Varying goals for solar

Still sorting out ways to linearize my “wing” more using the SolaR package. I’m now trying to convert from radiation striking the top of the atmosphere to radiation hitting the earth’s surface, then hitting my angled solar panels with about a 20 degree angle west of south orientation. Those factors might just be the reason for the loop pattern.

I have seen a similar kind of loop before when comparing my Sense solar generation vs. my SolarCity generation, where Sense was showing more power being produced in the morning hours vs. Solar city, and the opposite in the afternoon. I eventually tracked down to interval accounting counting being off between the two of them. But the “wings” aren’t as symmetrical around the unity line, so there’s more at play here…

I did do a quick shot at automatically locating the bad points using a simple linear model. First, I removed the 605 missing points (that number dropped from over 1100, because I’m now only looking at daytime data) that were manufactured by me to fill in the gaps. Those were simple because they had their other entries marked as NA. Then I used linear modeling to identify the 400 points with the largest positive residuals. That did a good job finding most of the “shadow wing”. I’m guessing I could now cut the power production for those points in half and stuff that data into the nearest NA or smallest neighbor. All this is under the assumption that SolarCity and the inverter are set up to work around data transmission failures.

I also decided to remove those 400 + 600 points and remodel using a new linear equation. Then I picked off the next 400 points with the highest absolute residual (plus or minus). The next bunch would come from the the bottom.

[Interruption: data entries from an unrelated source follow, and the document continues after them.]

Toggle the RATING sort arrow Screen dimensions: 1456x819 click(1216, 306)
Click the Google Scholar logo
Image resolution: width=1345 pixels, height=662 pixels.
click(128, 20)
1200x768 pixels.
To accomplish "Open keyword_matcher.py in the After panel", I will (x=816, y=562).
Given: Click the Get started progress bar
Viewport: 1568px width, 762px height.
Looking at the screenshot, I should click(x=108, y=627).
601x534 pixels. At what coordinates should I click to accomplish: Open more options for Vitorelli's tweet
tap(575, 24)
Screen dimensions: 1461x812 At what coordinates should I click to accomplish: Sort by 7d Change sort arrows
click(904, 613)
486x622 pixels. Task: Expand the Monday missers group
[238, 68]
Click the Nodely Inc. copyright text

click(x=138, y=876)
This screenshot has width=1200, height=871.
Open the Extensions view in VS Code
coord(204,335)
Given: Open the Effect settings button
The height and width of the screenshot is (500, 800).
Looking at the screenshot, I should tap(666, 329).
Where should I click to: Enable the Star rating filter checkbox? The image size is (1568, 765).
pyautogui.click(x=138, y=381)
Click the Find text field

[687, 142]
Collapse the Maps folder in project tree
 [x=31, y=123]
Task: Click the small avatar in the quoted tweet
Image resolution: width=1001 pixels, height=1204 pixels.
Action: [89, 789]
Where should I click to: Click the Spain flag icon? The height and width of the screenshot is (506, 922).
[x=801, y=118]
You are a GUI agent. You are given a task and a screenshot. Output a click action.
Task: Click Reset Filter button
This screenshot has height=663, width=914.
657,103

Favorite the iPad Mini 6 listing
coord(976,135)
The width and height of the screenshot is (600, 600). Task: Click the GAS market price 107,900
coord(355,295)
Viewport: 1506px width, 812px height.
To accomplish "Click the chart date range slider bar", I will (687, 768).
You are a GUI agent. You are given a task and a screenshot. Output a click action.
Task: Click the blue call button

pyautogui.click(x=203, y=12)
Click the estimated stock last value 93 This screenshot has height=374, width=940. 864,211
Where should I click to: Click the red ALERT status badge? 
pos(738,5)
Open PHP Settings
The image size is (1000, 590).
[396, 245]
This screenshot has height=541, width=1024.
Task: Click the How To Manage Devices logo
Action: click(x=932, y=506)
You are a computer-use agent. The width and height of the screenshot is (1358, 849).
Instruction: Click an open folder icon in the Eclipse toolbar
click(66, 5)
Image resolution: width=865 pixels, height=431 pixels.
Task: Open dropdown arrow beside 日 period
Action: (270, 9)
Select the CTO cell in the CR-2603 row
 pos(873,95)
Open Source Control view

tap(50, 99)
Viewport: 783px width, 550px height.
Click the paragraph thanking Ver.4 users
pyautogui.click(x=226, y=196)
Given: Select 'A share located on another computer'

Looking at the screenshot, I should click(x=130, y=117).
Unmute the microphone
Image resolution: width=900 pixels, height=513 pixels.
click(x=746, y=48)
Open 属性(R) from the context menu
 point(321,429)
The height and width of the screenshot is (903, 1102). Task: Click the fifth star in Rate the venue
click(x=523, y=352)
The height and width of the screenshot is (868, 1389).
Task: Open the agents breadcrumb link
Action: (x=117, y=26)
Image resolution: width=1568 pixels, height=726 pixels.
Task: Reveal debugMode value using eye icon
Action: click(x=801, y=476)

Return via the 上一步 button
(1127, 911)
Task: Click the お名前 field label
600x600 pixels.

I also tried one more interesting R package called “robustbase” which offers more robust fitting algorithms that are supposed to deal with bad date. In the case of a linear model, lmrob() iteratively assigns weights to points during regression, giving smaller weights to points with the highest residuals. After a number of remodeling interactions with the weights used in regression, the weights stabilize, and you have your result. I have rounded and multiplied the weights by 10 (usually 0.0-1.0) for annotating the “wing” below. As you can see, this also helps pick off the shadow wing above the wing, as well as low lying power production during high B0 periods (everything 7 and below). But I’m sure that some of the “shadow wing” is still obscured by the good data. Plus weight 7 and 6 data below the wing is probably legit.